### [ASSIGNED TASK]
Your answer must be the full listing, repeated word for word.

### [EXTRACTED ENTRIES]
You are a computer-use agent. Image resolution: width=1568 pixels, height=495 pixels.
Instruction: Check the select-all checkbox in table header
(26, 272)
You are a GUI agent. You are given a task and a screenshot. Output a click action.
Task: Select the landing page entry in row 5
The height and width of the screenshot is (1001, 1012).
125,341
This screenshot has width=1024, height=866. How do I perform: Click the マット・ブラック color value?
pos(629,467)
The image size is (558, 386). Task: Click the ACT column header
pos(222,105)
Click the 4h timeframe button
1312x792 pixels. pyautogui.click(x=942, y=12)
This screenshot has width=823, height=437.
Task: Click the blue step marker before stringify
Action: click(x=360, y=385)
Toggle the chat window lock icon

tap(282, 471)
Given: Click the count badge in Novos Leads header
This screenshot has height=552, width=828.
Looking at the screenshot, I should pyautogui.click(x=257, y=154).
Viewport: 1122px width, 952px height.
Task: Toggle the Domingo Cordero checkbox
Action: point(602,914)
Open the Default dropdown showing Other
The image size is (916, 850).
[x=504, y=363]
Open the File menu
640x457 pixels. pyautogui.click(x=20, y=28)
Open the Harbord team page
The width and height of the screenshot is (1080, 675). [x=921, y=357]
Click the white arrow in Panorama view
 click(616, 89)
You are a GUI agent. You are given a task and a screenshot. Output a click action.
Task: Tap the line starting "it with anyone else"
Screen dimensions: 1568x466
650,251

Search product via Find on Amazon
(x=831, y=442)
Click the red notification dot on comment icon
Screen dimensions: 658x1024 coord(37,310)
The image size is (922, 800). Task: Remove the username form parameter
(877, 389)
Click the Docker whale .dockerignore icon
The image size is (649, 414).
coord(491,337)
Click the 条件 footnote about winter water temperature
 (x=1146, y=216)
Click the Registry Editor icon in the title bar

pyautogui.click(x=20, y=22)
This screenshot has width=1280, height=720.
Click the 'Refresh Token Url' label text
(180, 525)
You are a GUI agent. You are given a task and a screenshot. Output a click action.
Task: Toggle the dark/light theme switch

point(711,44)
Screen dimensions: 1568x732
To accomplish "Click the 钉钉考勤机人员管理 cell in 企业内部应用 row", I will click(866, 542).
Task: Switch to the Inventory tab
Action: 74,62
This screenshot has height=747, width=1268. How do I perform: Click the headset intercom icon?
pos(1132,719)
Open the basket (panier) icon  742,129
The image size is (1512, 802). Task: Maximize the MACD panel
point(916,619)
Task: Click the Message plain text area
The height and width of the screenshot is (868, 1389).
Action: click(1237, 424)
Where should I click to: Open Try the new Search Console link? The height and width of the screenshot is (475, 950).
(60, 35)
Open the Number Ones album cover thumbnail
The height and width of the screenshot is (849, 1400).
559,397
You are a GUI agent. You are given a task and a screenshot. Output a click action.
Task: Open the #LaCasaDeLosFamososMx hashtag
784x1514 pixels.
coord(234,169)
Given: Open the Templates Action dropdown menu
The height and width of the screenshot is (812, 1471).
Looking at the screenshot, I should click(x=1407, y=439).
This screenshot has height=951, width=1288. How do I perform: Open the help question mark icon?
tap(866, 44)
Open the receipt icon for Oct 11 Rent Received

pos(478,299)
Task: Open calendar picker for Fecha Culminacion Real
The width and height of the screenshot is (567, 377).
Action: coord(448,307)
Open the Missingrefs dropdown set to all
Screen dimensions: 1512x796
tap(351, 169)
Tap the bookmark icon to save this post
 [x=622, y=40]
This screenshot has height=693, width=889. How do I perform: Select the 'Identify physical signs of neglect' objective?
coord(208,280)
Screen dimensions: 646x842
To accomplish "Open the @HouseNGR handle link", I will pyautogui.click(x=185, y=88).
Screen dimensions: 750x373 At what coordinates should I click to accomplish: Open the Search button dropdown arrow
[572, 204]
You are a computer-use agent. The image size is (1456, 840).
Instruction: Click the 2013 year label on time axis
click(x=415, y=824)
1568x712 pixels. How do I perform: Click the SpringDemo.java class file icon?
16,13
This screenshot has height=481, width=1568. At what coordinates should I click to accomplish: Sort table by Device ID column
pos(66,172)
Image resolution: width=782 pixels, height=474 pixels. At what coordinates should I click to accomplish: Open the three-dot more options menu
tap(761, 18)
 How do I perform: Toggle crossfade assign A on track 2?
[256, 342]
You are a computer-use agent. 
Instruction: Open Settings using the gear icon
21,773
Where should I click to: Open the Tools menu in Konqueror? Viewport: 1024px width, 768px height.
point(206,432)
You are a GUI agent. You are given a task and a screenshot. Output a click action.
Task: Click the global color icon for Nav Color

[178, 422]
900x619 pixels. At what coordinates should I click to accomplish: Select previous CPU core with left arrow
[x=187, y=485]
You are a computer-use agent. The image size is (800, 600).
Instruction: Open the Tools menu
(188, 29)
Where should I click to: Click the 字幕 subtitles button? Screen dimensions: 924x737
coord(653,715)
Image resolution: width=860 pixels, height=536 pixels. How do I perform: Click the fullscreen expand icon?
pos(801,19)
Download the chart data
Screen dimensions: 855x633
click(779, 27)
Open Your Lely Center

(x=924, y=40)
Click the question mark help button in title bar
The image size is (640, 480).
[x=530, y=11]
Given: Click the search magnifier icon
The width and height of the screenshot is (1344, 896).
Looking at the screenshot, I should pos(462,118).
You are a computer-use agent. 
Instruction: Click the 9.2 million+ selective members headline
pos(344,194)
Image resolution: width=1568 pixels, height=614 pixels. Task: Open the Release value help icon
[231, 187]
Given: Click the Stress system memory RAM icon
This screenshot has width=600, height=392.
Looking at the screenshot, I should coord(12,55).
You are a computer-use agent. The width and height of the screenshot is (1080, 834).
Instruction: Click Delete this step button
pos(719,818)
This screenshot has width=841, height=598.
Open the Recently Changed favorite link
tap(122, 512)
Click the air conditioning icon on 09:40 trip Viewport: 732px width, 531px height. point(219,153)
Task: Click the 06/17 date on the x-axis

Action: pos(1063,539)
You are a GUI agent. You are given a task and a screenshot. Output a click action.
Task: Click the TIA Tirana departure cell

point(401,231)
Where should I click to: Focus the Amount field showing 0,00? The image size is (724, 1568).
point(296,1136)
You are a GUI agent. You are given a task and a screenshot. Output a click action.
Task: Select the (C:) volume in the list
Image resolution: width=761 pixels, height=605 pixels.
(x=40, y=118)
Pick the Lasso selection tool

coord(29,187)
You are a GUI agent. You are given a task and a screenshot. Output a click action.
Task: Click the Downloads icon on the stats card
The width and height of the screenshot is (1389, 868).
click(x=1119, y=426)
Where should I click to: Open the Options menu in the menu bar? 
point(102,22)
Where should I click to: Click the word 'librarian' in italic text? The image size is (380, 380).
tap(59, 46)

### [EXERCISE RESPONSE]
You are a computer-use agent. Image resolution: width=1568 pixels, height=495 pixels.
Instruction: Check the select-all checkbox in table header
(26, 272)
You are a GUI agent. You are given a task and a screenshot. Output a click action.
Task: Select the landing page entry in row 5
The height and width of the screenshot is (1001, 1012).
125,341
This screenshot has width=1024, height=866. How do I perform: Click the マット・ブラック color value?
pos(629,467)
The image size is (558, 386). Task: Click the ACT column header
pos(222,105)
Click the 4h timeframe button
1312x792 pixels. pyautogui.click(x=942, y=12)
This screenshot has width=823, height=437.
Task: Click the blue step marker before stringify
Action: click(x=360, y=385)
Toggle the chat window lock icon

tap(282, 471)
Given: Click the count badge in Novos Leads header
This screenshot has height=552, width=828.
Looking at the screenshot, I should pyautogui.click(x=257, y=154).
Viewport: 1122px width, 952px height.
Task: Toggle the Domingo Cordero checkbox
Action: point(602,914)
Open the Default dropdown showing Other
The image size is (916, 850).
[x=504, y=363]
Open the File menu
640x457 pixels. pyautogui.click(x=20, y=28)
Open the Harbord team page
The width and height of the screenshot is (1080, 675). [x=921, y=357]
Click the white arrow in Panorama view
 click(616, 89)
You are a GUI agent. You are given a task and a screenshot. Output a click action.
Task: Tap the line starting "it with anyone else"
Screen dimensions: 1568x466
650,251

Search product via Find on Amazon
(x=831, y=442)
Click the red notification dot on comment icon
Screen dimensions: 658x1024 coord(37,310)
The image size is (922, 800). Task: Remove the username form parameter
(877, 389)
Click the Docker whale .dockerignore icon
The image size is (649, 414).
coord(491,337)
Click the 条件 footnote about winter water temperature
 (x=1146, y=216)
Click the Registry Editor icon in the title bar

pyautogui.click(x=20, y=22)
This screenshot has width=1280, height=720.
Click the 'Refresh Token Url' label text
(180, 525)
You are a GUI agent. You are given a task and a screenshot. Output a click action.
Task: Toggle the dark/light theme switch

point(711,44)
Screen dimensions: 1568x732
To accomplish "Click the 钉钉考勤机人员管理 cell in 企业内部应用 row", I will click(866, 542).
Task: Switch to the Inventory tab
Action: 74,62
This screenshot has height=747, width=1268. How do I perform: Click the headset intercom icon?
pos(1132,719)
Open the basket (panier) icon  742,129
The image size is (1512, 802). Task: Maximize the MACD panel
point(916,619)
Task: Click the Message plain text area
The height and width of the screenshot is (868, 1389).
Action: click(1237, 424)
Where should I click to: Open Try the new Search Console link? The height and width of the screenshot is (475, 950).
(60, 35)
Open the Number Ones album cover thumbnail
The height and width of the screenshot is (849, 1400).
559,397
You are a GUI agent. You are given a task and a screenshot. Output a click action.
Task: Open the #LaCasaDeLosFamososMx hashtag
784x1514 pixels.
coord(234,169)
Given: Open the Templates Action dropdown menu
The height and width of the screenshot is (812, 1471).
Looking at the screenshot, I should click(x=1407, y=439).
This screenshot has height=951, width=1288. How do I perform: Open the help question mark icon?
tap(866, 44)
Open the receipt icon for Oct 11 Rent Received

pos(478,299)
Task: Open calendar picker for Fecha Culminacion Real
The width and height of the screenshot is (567, 377).
Action: coord(448,307)
Open the Missingrefs dropdown set to all
Screen dimensions: 1512x796
tap(351, 169)
Tap the bookmark icon to save this post
 [x=622, y=40]
This screenshot has height=693, width=889. How do I perform: Select the 'Identify physical signs of neglect' objective?
coord(208,280)
Screen dimensions: 646x842
To accomplish "Open the @HouseNGR handle link", I will pyautogui.click(x=185, y=88).
Screen dimensions: 750x373 At what coordinates should I click to accomplish: Open the Search button dropdown arrow
[572, 204]
You are a computer-use agent. The image size is (1456, 840).
Instruction: Click the 2013 year label on time axis
click(x=415, y=824)
1568x712 pixels. How do I perform: Click the SpringDemo.java class file icon?
16,13
This screenshot has height=481, width=1568. At what coordinates should I click to accomplish: Sort table by Device ID column
pos(66,172)
Image resolution: width=782 pixels, height=474 pixels. At what coordinates should I click to accomplish: Open the three-dot more options menu
tap(761, 18)
 How do I perform: Toggle crossfade assign A on track 2?
[256, 342]
You are a computer-use agent. 
Instruction: Open Settings using the gear icon
21,773
Where should I click to: Open the Tools menu in Konqueror? Viewport: 1024px width, 768px height.
point(206,432)
You are a GUI agent. You are given a task and a screenshot. Output a click action.
Task: Click the global color icon for Nav Color

[178, 422]
900x619 pixels. At what coordinates should I click to accomplish: Select previous CPU core with left arrow
[x=187, y=485]
You are a computer-use agent. The image size is (800, 600).
Instruction: Open the Tools menu
(188, 29)
Where should I click to: Click the 字幕 subtitles button? Screen dimensions: 924x737
coord(653,715)
Image resolution: width=860 pixels, height=536 pixels. How do I perform: Click the fullscreen expand icon?
pos(801,19)
Download the chart data
Screen dimensions: 855x633
click(779, 27)
Open Your Lely Center

(x=924, y=40)
Click the question mark help button in title bar
The image size is (640, 480).
[x=530, y=11]
Given: Click the search magnifier icon
The width and height of the screenshot is (1344, 896).
Looking at the screenshot, I should pos(462,118).
You are a computer-use agent. 
Instruction: Click the 9.2 million+ selective members headline
pos(344,194)
Image resolution: width=1568 pixels, height=614 pixels. Task: Open the Release value help icon
[231, 187]
Given: Click the Stress system memory RAM icon
This screenshot has width=600, height=392.
Looking at the screenshot, I should coord(12,55).
You are a computer-use agent. The width and height of the screenshot is (1080, 834).
Instruction: Click Delete this step button
pos(719,818)
This screenshot has width=841, height=598.
Open the Recently Changed favorite link
tap(122, 512)
Click the air conditioning icon on 09:40 trip Viewport: 732px width, 531px height. point(219,153)
Task: Click the 06/17 date on the x-axis

Action: pos(1063,539)
You are a GUI agent. You are given a task and a screenshot. Output a click action.
Task: Click the TIA Tirana departure cell

point(401,231)
Where should I click to: Focus the Amount field showing 0,00? The image size is (724, 1568).
point(296,1136)
You are a GUI agent. You are given a task and a screenshot. Output a click action.
Task: Select the (C:) volume in the list
Image resolution: width=761 pixels, height=605 pixels.
(x=40, y=118)
Pick the Lasso selection tool

coord(29,187)
You are a GUI agent. You are given a task and a screenshot. Output a click action.
Task: Click the Downloads icon on the stats card
The width and height of the screenshot is (1389, 868).
click(x=1119, y=426)
Where should I click to: Open the Options menu in the menu bar? 
point(102,22)
Where should I click to: Click the word 'librarian' in italic text? The image size is (380, 380).
tap(59, 46)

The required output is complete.